To address three key challenges in sparse IMU-based motion capture—pose ambiguity, integration drift, and poor anthropometric adaptability—this paper proposes an online joint estimation method integrating six UWB ranging sensors with IMUs. We introduce a novel uncertainty-driven tightly coupled Unscented Kalman Filter (UKF) framework that jointly models sensor noise, human kinematic constraints, and subject-specific anthropometric priors, enabling real-time co-estimation of dynamic pose and body shape parameters. Evaluated on both synthetic and real-world datasets, our method significantly suppresses long-term drift and achieves superior orientation accuracy over state-of-the-art approaches. It demonstrates strong robustness to limb occlusion, vigorous motion, and inter-subject anatomical variability. This work is the first to embed UWB range measurements and anatomical priors into a tightly coupled filtering architecture, establishing a new high-precision, self-adaptive paradigm for wearable markerless motion capture.

Sparse wearable inertial measurement units (IMUs) have gained popularity for estimating 3D human motion. However, challenges such as pose ambiguity, data drift, and limited adaptability to diverse bodies persist. To address these issues, we propose UMotion, an uncertainty-driven, online fusing-all state estimation framework for 3D human shape and pose estimation, supported by six integrated, body-worn ultra-wideband (UWB) distance sensors with IMUs.

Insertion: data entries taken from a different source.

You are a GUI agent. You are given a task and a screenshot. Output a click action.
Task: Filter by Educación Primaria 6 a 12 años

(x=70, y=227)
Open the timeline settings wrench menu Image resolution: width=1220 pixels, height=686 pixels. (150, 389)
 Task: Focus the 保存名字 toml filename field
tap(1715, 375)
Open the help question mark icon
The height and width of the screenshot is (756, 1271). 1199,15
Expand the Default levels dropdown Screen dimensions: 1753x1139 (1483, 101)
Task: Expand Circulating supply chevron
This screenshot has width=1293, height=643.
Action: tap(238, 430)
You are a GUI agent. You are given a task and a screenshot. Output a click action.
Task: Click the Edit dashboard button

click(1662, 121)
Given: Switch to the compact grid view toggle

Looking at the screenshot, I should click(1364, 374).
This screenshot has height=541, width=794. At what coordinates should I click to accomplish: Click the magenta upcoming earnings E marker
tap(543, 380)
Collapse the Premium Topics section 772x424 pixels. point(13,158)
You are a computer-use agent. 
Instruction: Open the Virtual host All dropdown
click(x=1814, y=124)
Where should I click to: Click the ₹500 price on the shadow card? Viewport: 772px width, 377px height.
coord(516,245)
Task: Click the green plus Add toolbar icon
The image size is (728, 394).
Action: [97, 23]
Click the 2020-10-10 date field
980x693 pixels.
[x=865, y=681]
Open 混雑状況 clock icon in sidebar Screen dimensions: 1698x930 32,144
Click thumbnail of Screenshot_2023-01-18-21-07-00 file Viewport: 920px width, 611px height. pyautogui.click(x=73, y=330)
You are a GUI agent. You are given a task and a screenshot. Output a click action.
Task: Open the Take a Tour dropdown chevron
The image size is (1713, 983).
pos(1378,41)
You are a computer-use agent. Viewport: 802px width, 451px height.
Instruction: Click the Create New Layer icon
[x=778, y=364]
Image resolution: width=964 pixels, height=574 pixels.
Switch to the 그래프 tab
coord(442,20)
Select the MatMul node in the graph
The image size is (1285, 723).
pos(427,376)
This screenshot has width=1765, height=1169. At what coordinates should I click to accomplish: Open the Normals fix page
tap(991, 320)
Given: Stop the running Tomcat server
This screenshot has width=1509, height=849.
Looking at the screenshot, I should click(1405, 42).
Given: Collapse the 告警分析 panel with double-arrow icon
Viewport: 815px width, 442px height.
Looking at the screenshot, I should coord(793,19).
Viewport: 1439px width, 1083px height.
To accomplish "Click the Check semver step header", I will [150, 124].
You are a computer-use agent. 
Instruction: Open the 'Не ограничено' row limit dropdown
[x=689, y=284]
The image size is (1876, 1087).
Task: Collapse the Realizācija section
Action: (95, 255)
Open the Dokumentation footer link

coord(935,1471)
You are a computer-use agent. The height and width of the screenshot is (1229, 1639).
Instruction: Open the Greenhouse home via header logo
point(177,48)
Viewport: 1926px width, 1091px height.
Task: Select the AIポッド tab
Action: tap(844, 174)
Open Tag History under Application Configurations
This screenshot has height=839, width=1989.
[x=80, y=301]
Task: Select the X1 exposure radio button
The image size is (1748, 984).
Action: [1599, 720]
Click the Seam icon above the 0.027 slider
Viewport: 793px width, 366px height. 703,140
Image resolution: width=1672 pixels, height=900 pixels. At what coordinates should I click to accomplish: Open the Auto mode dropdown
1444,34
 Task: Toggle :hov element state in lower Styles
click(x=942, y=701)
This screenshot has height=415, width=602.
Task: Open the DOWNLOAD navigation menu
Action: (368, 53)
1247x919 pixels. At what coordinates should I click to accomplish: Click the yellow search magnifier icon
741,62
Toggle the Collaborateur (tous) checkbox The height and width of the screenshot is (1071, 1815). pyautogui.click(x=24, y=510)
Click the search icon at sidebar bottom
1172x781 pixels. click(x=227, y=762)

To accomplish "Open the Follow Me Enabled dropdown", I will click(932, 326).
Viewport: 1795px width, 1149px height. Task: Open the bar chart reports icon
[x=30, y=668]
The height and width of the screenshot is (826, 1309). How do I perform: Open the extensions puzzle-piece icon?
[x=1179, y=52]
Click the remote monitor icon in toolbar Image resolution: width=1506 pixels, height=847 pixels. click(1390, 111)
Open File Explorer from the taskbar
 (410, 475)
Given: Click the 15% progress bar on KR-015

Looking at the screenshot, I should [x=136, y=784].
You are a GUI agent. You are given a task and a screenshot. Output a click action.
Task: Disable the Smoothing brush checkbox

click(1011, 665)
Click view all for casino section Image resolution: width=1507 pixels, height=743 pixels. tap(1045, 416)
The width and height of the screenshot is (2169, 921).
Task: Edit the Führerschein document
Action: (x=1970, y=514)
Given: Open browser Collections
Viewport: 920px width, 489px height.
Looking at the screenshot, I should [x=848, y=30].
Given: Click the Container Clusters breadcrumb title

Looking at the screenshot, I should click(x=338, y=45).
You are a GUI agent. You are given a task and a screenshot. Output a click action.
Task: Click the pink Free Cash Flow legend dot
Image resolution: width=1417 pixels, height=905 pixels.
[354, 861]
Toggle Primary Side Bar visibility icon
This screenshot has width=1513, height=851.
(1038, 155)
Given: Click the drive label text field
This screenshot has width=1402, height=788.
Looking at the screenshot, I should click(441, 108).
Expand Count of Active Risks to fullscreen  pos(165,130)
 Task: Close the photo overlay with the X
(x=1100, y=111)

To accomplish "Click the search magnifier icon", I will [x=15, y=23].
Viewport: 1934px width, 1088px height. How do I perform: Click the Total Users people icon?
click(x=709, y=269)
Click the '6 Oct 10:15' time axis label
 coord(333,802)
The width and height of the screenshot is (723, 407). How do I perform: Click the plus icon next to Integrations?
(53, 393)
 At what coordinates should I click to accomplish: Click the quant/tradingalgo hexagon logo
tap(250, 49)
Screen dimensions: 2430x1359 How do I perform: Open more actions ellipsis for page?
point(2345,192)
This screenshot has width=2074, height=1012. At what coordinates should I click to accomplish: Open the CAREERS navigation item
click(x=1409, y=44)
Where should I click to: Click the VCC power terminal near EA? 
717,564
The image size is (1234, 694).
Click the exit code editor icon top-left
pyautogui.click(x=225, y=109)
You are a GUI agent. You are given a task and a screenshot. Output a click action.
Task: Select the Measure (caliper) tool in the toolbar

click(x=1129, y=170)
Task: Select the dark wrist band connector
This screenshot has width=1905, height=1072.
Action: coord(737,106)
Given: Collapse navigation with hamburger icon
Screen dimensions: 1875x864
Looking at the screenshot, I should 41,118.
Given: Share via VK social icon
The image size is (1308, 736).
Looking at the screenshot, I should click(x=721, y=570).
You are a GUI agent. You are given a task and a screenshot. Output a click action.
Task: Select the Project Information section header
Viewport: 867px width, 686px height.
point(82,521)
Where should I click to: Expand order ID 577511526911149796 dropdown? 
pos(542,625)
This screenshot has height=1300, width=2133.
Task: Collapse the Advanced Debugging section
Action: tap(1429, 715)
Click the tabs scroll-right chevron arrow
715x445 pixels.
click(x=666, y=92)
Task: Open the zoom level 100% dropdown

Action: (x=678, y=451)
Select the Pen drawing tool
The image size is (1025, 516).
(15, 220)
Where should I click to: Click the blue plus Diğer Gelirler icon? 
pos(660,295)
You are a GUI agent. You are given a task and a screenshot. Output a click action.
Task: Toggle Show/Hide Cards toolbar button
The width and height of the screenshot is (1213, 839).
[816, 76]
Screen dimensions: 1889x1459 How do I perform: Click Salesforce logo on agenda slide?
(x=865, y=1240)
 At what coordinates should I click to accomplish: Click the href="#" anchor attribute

UWB sensors measure inter-node distances to infer spatial relationships, aiding in resolving pose ambiguities and body shape variations when combined with anthropometric data. Unfortunately, IMUs are prone to drift, and UWB sensors are affected by body occlusions. Consequently, we develop a tightly coupled Unscented Kalman Filter (UKF) framework that fuses uncertainties from sensor data and estimated human motion based on individual body shape. The UKF iteratively refines IMU and UWB measurements by aligning them with uncertain human motion constraints in real-time, producing optimal estimates for each. Experiments on both synthetic and real-world datasets demonstrate the effectiveness of UMotion in stabilizing sensor data and the improvement over state of the art in pose accuracy.